***** Data extract *****
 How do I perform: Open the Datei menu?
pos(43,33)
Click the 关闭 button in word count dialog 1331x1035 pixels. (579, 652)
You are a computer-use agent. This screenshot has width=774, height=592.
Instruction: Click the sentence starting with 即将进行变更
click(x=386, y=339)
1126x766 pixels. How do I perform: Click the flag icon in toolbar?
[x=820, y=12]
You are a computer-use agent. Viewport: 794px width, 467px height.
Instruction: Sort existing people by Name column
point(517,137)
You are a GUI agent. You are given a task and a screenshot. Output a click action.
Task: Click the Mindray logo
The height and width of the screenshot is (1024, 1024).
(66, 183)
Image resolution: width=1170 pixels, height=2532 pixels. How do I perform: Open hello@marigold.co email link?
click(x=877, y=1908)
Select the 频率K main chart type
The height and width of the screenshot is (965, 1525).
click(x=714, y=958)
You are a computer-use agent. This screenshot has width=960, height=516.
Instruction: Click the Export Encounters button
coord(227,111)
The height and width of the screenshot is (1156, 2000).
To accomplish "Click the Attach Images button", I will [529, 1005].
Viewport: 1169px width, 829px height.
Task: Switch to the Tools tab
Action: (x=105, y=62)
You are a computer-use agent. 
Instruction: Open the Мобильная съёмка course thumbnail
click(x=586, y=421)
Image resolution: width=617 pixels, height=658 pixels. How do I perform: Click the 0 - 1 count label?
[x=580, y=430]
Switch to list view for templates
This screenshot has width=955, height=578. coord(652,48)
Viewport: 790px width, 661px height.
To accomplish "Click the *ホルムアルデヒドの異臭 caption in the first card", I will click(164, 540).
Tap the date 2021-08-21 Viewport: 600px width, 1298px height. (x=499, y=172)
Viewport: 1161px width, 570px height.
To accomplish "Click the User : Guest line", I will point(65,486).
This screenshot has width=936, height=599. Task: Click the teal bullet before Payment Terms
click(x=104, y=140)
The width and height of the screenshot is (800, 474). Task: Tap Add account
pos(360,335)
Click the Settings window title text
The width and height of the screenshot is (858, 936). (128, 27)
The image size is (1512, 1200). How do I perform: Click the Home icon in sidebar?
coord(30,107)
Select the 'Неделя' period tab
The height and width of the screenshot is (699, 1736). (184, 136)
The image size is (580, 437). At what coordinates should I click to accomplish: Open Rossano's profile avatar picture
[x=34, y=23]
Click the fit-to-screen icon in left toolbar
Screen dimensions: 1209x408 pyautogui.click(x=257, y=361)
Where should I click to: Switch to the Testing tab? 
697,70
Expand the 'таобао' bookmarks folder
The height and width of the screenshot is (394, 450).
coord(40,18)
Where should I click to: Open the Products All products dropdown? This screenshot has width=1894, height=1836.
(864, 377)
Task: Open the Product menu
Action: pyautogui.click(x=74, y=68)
*****
▸ Instructions to follow
However many lines the data holds, return each one exactly.

▸ Output for this task
 How do I perform: Open the Datei menu?
pos(43,33)
Click the 关闭 button in word count dialog 1331x1035 pixels. (579, 652)
You are a computer-use agent. This screenshot has width=774, height=592.
Instruction: Click the sentence starting with 即将进行变更
click(x=386, y=339)
1126x766 pixels. How do I perform: Click the flag icon in toolbar?
[x=820, y=12]
You are a computer-use agent. Viewport: 794px width, 467px height.
Instruction: Sort existing people by Name column
point(517,137)
You are a GUI agent. You are given a task and a screenshot. Output a click action.
Task: Click the Mindray logo
The height and width of the screenshot is (1024, 1024).
(66, 183)
Image resolution: width=1170 pixels, height=2532 pixels. How do I perform: Open hello@marigold.co email link?
click(x=877, y=1908)
Select the 频率K main chart type
The height and width of the screenshot is (965, 1525).
click(x=714, y=958)
You are a computer-use agent. This screenshot has width=960, height=516.
Instruction: Click the Export Encounters button
coord(227,111)
The height and width of the screenshot is (1156, 2000).
To accomplish "Click the Attach Images button", I will [529, 1005].
Viewport: 1169px width, 829px height.
Task: Switch to the Tools tab
Action: (x=105, y=62)
You are a computer-use agent. 
Instruction: Open the Мобильная съёмка course thumbnail
click(x=586, y=421)
Image resolution: width=617 pixels, height=658 pixels. How do I perform: Click the 0 - 1 count label?
[x=580, y=430]
Switch to list view for templates
This screenshot has width=955, height=578. coord(652,48)
Viewport: 790px width, 661px height.
To accomplish "Click the *ホルムアルデヒドの異臭 caption in the first card", I will click(164, 540).
Tap the date 2021-08-21 Viewport: 600px width, 1298px height. (x=499, y=172)
Viewport: 1161px width, 570px height.
To accomplish "Click the User : Guest line", I will point(65,486).
This screenshot has width=936, height=599. Task: Click the teal bullet before Payment Terms
click(x=104, y=140)
The width and height of the screenshot is (800, 474). Task: Tap Add account
pos(360,335)
Click the Settings window title text
The width and height of the screenshot is (858, 936). (128, 27)
The image size is (1512, 1200). How do I perform: Click the Home icon in sidebar?
coord(30,107)
Select the 'Неделя' period tab
The height and width of the screenshot is (699, 1736). (184, 136)
The image size is (580, 437). At what coordinates should I click to accomplish: Open Rossano's profile avatar picture
[x=34, y=23]
Click the fit-to-screen icon in left toolbar
Screen dimensions: 1209x408 pyautogui.click(x=257, y=361)
Where should I click to: Switch to the Testing tab? 
697,70
Expand the 'таобао' bookmarks folder
The height and width of the screenshot is (394, 450).
coord(40,18)
Where should I click to: Open the Products All products dropdown? This screenshot has width=1894, height=1836.
(864, 377)
Task: Open the Product menu
Action: pyautogui.click(x=74, y=68)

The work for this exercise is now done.